Na tle gigantycznych Chin zwłaszcza rynek wietnamski jest niedoceniany. Tymczasem PKB tego kraju dynamicznie rośnie, w 2014 r. o 5,6 proc., o 0,6 pkt proc. więcej niż dwa lata wcześniej. Jak na razie wartość polskiego eksportu na ten rynek jest niewielka – według danych Ministerstwa Rozwoju za 11 miesięcy 2015 r. było to 183,7 mln euro. Ale w porównaniu z rokiem 2014 eksport do Wietnamu bardzo mocno wzrósł – z poziomu 116,9 mln euro w tym okresie 2014 r., czyli o prawie 57 proc.
Przyjazne nastawienie
Do Wietnamu eksportujemy głównie produkty pochodzenia zwierzęcego, artykuły spożywcze, ponadto urządzenia mechaniczne i elektryczne, produkty chemiczne. Problemem w Wietnamie jest jednak słabo rozwinięty system dystrybucji towarów. Brakuje hurtowni, towary są najczęściej rozwożone po sklepach w małych partiach przez handlarzy. Dlatego część polskiego eksportu jest w rękach Wietnamczyków mieszkających w Polsce, którzy korzystając z powiązań rodzinnych, mają ułatwiony dostęp do tamtejszego rynku.

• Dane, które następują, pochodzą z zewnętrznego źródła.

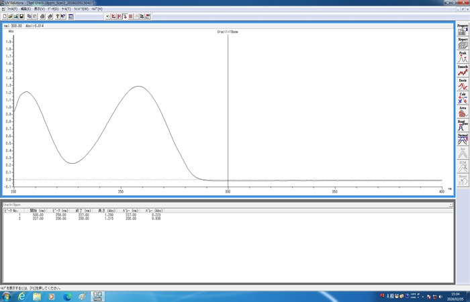This screenshot has height=302, width=470.
Task: Click the New file toolbar icon
Action: [x=5, y=16]
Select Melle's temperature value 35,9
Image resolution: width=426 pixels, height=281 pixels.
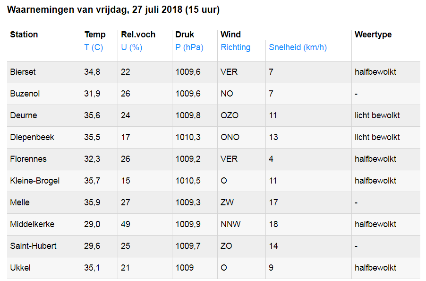92,202
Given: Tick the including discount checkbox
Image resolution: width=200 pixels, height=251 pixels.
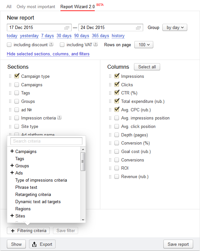Looking at the screenshot, I should pos(9,45).
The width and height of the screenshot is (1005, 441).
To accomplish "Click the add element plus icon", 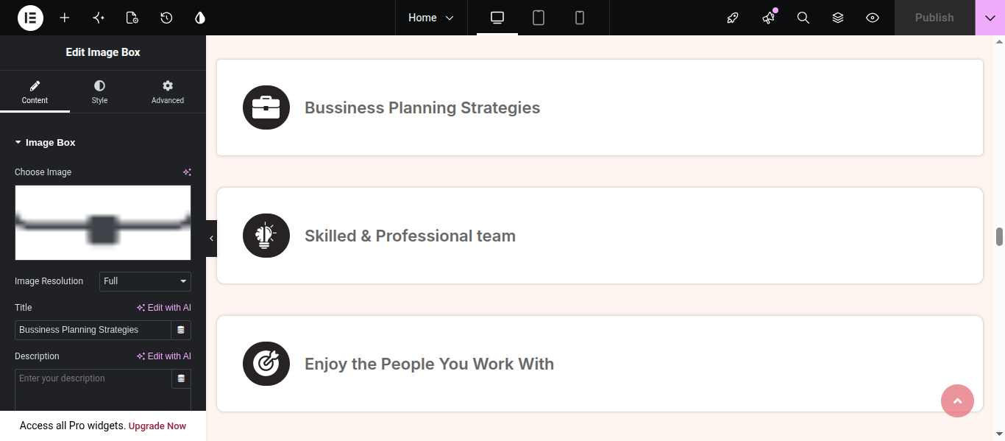I will pos(65,18).
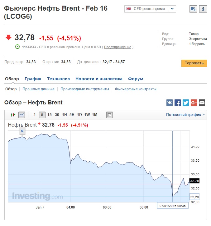Expand CFD реал. время dropdown arrow
211x226 pixels.
tap(172, 9)
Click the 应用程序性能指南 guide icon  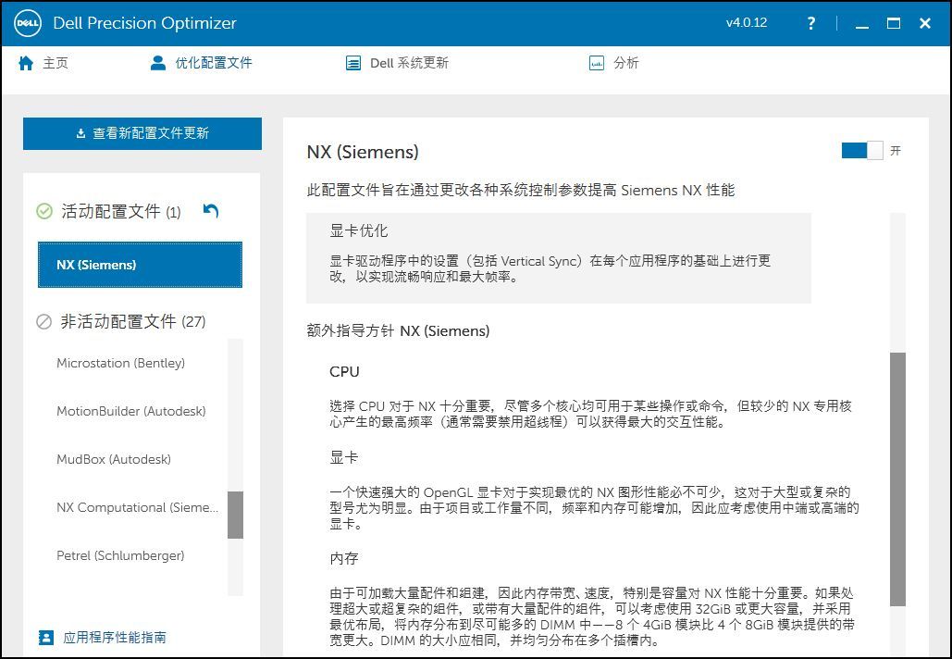[x=46, y=638]
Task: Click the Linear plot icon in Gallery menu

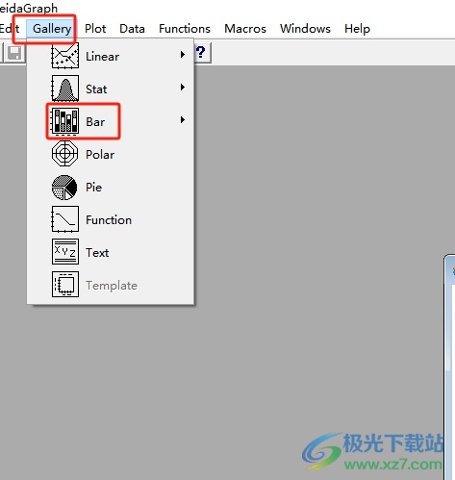Action: click(65, 56)
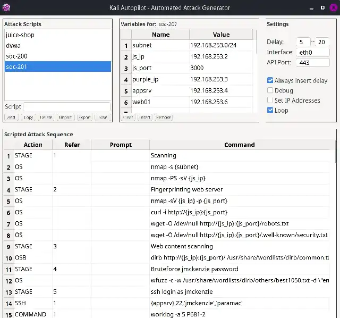Click the Remove variable button
This screenshot has height=318, width=340.
[164, 117]
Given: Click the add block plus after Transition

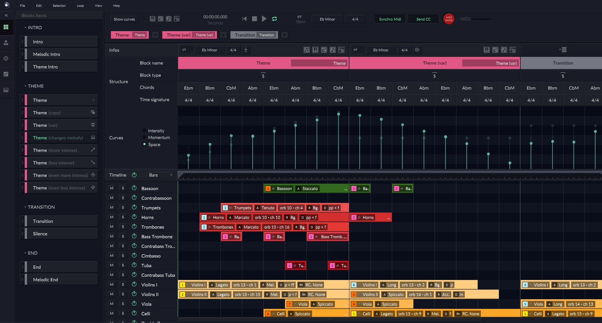Looking at the screenshot, I should pos(284,35).
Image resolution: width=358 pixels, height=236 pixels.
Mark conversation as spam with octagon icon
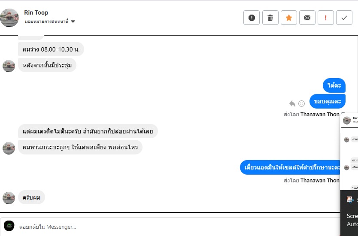pos(252,18)
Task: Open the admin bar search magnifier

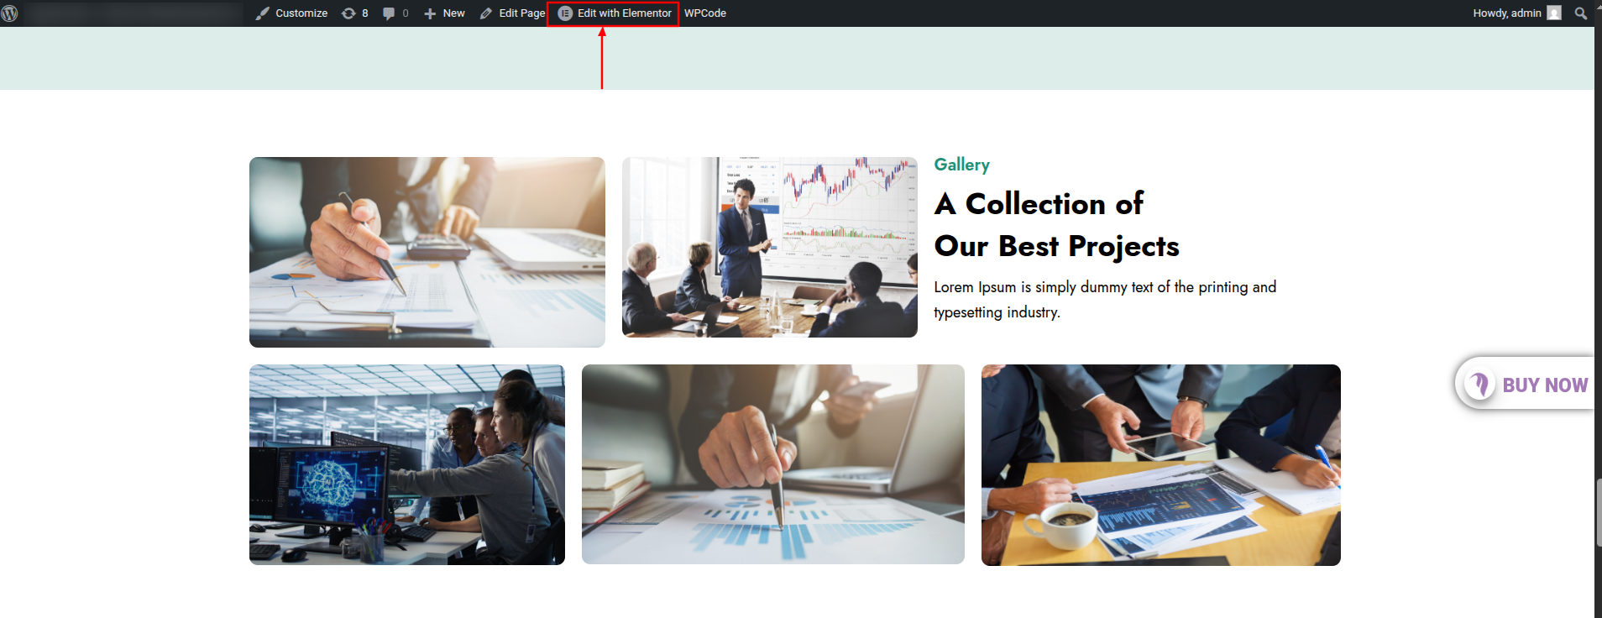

Według Roberta Antczaka, dyrektora sprzedaży produktów bankowości korporacyjnej Banku Zachodniego WBK, w długim terminie handel ułatwi umowa o wolnym handlu wynegocjowana pomiędzy Unią Europejską a Wietnamem.
– Samo porozumienie na wysokim szczeblu jednak nie wystarczy, by w ślad za nim pojawiły się znaczące zwyżki wolumenów wymiany handlowej. Pochodzące z krajów unijnych, w tym z Polski, towary sektora FMCG będą w najbliższych latach trudne do ulokowania na rynku wietnamskim – uważa Antczak.